Research & Papers

TritonMoE kernel cuts memory traffic 35%, runs on NVIDIA and AMD

New fused MoE kernel eliminates 35% global memory traffic on both NVIDIA and AMD GPUs.

Deep Dive

Mixture-of-Experts (MoE) models offer sparsity and efficiency but traditionally require CUDA kernels that lock users into NVIDIA hardware. A new preprint introduces TritonMoE, an inference kernel written entirely in OpenAI Triton, a domain-specific language that compiles to both NVIDIA and AMD GPUs without vendor-specific code. Its key innovation is a fused gate+up GEMM that computes both SwiGLU projections from shared tile loads, cutting global memory traffic by 35%. This design reduces memory bottlenecks in MoE routing, a critical factor for real-time inference workloads.

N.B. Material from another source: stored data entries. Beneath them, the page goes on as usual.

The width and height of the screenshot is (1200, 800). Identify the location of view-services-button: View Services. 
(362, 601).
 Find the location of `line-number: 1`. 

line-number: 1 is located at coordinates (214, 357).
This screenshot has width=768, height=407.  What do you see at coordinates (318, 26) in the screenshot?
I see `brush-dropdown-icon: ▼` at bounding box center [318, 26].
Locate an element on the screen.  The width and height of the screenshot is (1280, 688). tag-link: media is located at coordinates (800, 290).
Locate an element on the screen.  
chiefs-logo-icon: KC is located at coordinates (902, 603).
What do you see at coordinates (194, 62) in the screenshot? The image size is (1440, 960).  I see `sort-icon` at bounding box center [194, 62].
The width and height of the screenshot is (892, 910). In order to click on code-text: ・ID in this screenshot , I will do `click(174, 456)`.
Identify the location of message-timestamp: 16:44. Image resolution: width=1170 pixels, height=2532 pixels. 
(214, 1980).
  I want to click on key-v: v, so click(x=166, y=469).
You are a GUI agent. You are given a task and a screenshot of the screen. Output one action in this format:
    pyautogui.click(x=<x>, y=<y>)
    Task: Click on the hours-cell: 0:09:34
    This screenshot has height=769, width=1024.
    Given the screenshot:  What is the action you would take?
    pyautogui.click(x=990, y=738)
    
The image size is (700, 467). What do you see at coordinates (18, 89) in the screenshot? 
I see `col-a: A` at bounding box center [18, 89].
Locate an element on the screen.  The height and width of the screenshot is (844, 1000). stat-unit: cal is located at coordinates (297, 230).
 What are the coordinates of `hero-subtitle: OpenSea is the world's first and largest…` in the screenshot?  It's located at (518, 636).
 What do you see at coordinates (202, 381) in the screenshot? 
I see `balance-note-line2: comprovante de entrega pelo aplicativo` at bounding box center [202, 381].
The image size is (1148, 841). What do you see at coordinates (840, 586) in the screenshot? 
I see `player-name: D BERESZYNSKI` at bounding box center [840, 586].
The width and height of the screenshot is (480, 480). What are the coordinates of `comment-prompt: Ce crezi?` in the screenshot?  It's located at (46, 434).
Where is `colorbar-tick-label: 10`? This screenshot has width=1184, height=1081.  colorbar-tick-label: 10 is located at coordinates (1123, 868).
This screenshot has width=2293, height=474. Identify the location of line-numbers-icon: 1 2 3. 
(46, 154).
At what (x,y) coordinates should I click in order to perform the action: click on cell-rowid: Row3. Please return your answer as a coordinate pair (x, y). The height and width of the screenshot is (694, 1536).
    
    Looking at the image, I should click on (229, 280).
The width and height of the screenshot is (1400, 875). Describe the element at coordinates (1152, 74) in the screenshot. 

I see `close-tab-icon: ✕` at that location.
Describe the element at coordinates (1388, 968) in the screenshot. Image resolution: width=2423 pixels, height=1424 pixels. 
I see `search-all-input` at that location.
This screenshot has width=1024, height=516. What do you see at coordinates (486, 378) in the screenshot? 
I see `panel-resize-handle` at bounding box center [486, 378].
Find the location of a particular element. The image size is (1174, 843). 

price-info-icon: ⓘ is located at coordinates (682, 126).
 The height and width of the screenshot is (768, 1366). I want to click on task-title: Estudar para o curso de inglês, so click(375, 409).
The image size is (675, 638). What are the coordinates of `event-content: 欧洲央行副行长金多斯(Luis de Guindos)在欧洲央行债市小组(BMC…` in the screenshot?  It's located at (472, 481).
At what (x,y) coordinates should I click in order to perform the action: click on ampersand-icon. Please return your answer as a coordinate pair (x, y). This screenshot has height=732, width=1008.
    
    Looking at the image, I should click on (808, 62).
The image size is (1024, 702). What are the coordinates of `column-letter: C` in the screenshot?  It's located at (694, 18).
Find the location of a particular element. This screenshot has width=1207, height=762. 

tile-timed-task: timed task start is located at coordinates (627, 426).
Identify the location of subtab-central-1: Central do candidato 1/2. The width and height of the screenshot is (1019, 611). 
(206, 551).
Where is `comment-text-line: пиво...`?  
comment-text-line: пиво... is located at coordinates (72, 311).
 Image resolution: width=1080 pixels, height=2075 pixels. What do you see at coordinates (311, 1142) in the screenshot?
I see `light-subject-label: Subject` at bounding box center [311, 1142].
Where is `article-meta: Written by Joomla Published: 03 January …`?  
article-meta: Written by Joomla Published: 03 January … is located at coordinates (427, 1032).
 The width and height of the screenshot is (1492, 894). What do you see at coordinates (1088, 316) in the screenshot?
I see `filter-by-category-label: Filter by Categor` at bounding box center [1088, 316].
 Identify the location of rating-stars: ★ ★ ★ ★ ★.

In benchmarks on an A100 GPU, TritonMoE achieves 89–131% of the throughput of the established Megablocks library at batch sizes up to 512 tokens, and the same kernel runs unchanged on AMD MI300X with no code modifications. However, performance degrades at larger batch sizes (2048+ tokens) and when handling 64+ experts under extreme routing skew. The open-source code and detailed writeup are available on GitHub and the author's blog, offering a portable alternative for production MoE inference across GPU architectures.

Key Points
  • Fused gate+up GEMM eliminates 35% of global memory traffic for MoE inference.
  • Achieves 89–131% of Megablocks throughput on A100 at batch sizes up to 512 tokens.
  • Runs unchanged on AMD MI300X without any vendor-specific code modifications.

Why It Matters

Enables efficient MoE inference across GPU vendors without vendor lock-in or costly CUDA rewrites.